The Overlooked Link Between Two of This Year’s Nobel Prizes

To better understand the molecules described by the latest prize in medicine, we will need the technique recognized by the latest prize in chemistry.

This year, the Nobel Prizes in Physiology or Medicine and in Chemistry went to researchers working on the study of the circadian clock and the advancement of cryo-electron microscopy (cryo-EM), respectively. What has attracted little comment is that these fields, seemingly disparate, have intersected: Cryo-EM has become one of the most important tools for pushing forward the research on the proteins responsible for the circadian clock.

Researchers investigating the circadian clock discovered, decades ago, a protein whose levels rise and fall inside cells in sync with the sun. This protein, we now know, forms a complex with others that regulate the expression of vast swaths of the genome. Such complexes exist in almost every cell in the body of organisms as diverse as fruit flies and people — there’s even a group of cycling proteins in cyanobacteria, though they are completely different in origin. These protein clocks keep physiologies aligned with night and day, so that organisms eat at the right time, tell their cells to divide at the right time and, of course, sleep at the right time. The researchers’ discoveries helped jump-start a field that’s revealing the rhythms at the core of life on Earth.
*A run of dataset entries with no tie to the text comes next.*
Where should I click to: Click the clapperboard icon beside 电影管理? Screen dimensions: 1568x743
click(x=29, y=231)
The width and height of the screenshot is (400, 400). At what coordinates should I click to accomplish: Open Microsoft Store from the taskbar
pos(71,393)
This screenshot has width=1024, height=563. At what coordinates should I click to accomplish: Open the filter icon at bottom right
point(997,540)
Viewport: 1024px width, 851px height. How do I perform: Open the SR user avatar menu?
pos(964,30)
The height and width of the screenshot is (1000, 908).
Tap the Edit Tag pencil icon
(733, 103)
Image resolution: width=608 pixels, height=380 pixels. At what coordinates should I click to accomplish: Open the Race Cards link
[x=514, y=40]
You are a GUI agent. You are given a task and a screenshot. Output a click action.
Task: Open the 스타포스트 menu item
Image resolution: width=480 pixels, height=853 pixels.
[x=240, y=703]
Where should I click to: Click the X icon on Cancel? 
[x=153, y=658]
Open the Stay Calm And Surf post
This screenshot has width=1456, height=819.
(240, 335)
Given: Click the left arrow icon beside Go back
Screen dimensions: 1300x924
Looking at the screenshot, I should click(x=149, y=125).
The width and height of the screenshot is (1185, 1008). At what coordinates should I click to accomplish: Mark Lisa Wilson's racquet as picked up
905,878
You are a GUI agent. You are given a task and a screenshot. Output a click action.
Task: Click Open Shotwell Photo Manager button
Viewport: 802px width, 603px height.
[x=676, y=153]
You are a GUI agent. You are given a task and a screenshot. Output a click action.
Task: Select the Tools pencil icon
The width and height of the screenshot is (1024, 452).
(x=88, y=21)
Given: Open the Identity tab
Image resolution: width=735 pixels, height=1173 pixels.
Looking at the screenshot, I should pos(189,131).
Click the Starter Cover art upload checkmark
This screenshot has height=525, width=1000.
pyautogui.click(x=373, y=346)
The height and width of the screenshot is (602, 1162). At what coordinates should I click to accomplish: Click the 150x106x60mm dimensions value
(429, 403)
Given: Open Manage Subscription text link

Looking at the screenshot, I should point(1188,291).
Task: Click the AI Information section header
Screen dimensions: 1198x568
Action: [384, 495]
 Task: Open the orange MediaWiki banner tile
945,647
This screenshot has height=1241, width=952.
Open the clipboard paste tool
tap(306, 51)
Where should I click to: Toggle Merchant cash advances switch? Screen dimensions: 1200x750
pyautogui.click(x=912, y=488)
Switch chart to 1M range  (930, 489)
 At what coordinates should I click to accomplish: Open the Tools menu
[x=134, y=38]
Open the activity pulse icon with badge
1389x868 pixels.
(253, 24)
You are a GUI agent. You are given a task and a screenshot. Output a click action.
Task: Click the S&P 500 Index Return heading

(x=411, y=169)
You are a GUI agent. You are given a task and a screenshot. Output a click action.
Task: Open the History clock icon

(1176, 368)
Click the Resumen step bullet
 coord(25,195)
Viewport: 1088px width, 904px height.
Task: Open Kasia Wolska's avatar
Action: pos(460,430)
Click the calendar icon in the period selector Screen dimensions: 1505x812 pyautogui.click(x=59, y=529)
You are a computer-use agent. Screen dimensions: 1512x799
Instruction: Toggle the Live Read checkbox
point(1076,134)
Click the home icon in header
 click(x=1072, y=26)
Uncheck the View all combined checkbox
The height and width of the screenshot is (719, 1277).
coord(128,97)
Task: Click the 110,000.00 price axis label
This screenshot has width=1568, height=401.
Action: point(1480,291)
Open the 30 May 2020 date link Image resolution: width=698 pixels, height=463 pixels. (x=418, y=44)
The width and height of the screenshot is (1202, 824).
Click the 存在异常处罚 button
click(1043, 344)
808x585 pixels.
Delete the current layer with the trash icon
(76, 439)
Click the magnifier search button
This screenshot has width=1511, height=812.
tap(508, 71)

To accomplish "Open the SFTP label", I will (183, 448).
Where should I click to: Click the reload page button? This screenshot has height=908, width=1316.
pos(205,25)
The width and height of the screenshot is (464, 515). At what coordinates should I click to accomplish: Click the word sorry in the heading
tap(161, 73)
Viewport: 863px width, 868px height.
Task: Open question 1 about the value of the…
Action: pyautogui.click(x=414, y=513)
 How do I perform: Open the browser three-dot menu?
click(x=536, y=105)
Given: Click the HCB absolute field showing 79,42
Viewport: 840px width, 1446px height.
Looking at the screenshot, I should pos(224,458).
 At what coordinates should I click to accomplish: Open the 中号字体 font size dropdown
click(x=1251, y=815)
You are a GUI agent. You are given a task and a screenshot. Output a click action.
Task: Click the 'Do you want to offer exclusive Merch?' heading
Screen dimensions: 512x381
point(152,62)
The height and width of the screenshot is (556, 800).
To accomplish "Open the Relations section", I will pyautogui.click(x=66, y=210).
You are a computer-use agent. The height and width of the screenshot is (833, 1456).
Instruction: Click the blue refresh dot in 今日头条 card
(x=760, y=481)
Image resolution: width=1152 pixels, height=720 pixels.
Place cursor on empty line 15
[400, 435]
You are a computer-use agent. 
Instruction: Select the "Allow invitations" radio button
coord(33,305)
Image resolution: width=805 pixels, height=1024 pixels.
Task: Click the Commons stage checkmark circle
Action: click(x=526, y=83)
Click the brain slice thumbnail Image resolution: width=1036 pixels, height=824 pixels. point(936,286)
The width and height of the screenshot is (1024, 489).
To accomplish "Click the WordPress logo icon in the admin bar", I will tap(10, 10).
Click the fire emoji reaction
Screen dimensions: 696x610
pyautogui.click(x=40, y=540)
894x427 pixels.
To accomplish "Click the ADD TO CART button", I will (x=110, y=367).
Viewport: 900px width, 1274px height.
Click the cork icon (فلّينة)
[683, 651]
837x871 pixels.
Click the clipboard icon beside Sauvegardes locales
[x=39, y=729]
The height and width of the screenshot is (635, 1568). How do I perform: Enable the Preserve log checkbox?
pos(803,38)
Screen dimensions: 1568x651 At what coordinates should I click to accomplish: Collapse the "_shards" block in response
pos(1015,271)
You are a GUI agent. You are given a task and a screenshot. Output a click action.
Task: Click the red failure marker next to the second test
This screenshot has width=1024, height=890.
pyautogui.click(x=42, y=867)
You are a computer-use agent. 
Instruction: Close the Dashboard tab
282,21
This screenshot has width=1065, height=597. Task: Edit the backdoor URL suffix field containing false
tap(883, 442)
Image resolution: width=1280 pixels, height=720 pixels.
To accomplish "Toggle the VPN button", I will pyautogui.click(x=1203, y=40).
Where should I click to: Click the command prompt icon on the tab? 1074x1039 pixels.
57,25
Meanwhile, the chemistry researchers helped push the thresholds of visibility far beyond what most people believed was possible when the electron microscope was invented in 1931. In electron microscopy, thin slices of tissue are coated in metal and then scanned with a beam of electrons. The electrons that bounce back are picked up by sensitive detectors; researchers then generate images of the insides of cells from those processed signals. Using traditional forms of electron microscopy, the cell’s machinery — the ruffled interior of individual mitochondria, the black flecks of ribosomes — comes into focus.

Then, among other innovations, microscopy researchers realized that flash-freezing the samples would allow higher resolution imaging than ever before, and that images of separate proteins could be computationally combined to develop structural models. As a result, it’s now possible to resolve individual proteins — in some cases, even down to their atoms.

During the announcement of the Nobel Prize in Chemistry, one of the cryo-EM images that the officials flashed up on the screen to illustrate the power of the technology was of a circadian clock — the one in cyanobacteria. Albert Heck, a structural biologist at the University of Utrecht in the Netherlands who recently published the structure in Science with his colleagues, was surprised and delighted to hear through the grapevine about its moment of glory. “For us it came as a total surprise,” he said. But understanding the structure of circadian clocks — clusters of proteins whose spatial arrangement is still unclear — is exactly the kind of thing that cryo-EM is good for, he noted.

Other techniques for deducing the 3-D shape of proteins have strict requirements that disqualify clock complexes. For example, crystallography, which involves bouncing radiation off proteins of interest, needs for the proteins to, well, crystallize. Even if you can collect thousands of copies of a protein molecule and compact them into a sample, many proteins don’t line up into neat crystalline structures. Nuclear magnetic resonance imaging, another structural biology tool, is  good for looking only at very small proteins or portions of proteins. With cryo-EM, you don’t need quite as much material, nor do you need a crystal, and size isn’t an obstacle. “Larger sizes are sort of ideal for cryo-EM, the bigger almost the better,” Heck said.

Moreover, those other techniques pull the proteins out of the context of their positions and configurations in living cells. That limitation generally undercuts our ability to learn what we most want to know about sensitive, changeable proteins, and Heck’s results show that the constraint would be a huge obstacle for imaging studies of clock complexes without cryo-EM.

The image that Heck and his colleagues made of the cyanobacterial clock using cryo-EM shows a trio of proteins delicately grasping one another. They are frozen in time, representing the stage the clock was in when the researchers stopped it. But there are many, many more configurations out there that the team hasn’t captured yet, Heck said. This is the beauty of circadian clocks, and one of the difficulties of getting pictures of them: They morph over time. The three cyanobacterial clock proteins join together in different ratios depending on the hour. Sometimes it’s four of one protein, six of another, and 10 of the third, or any of numerous other permutations. That complicated the cryo-EM process, because the team had to carefully limit the sample to just one of the permutations to get a clear image. But they managed to do it.

Generating such images of the mammalian clock, which has far more proteins, could be very tricky, Heck said. Getting even the simple clock of cyanobacteria was a labor of six years.

Still, in September, the neurobiologist Charles Weitz and his colleagues at Harvard Medical School published a study that used electron microscopy on the mammalian clock complex. It revealed tantalizing images of the surface of that complex, but it was only a shadow of what cryo-EM could eventually accomplish. As Weitz explained in an email, for cryo-EM, “successful results would provide both a higher resolution as well as the internal structure … rather than only the external contours.” It’s a research goal that, given how much electron microscopy has advanced, isn’t as far out of reach as it once seemed.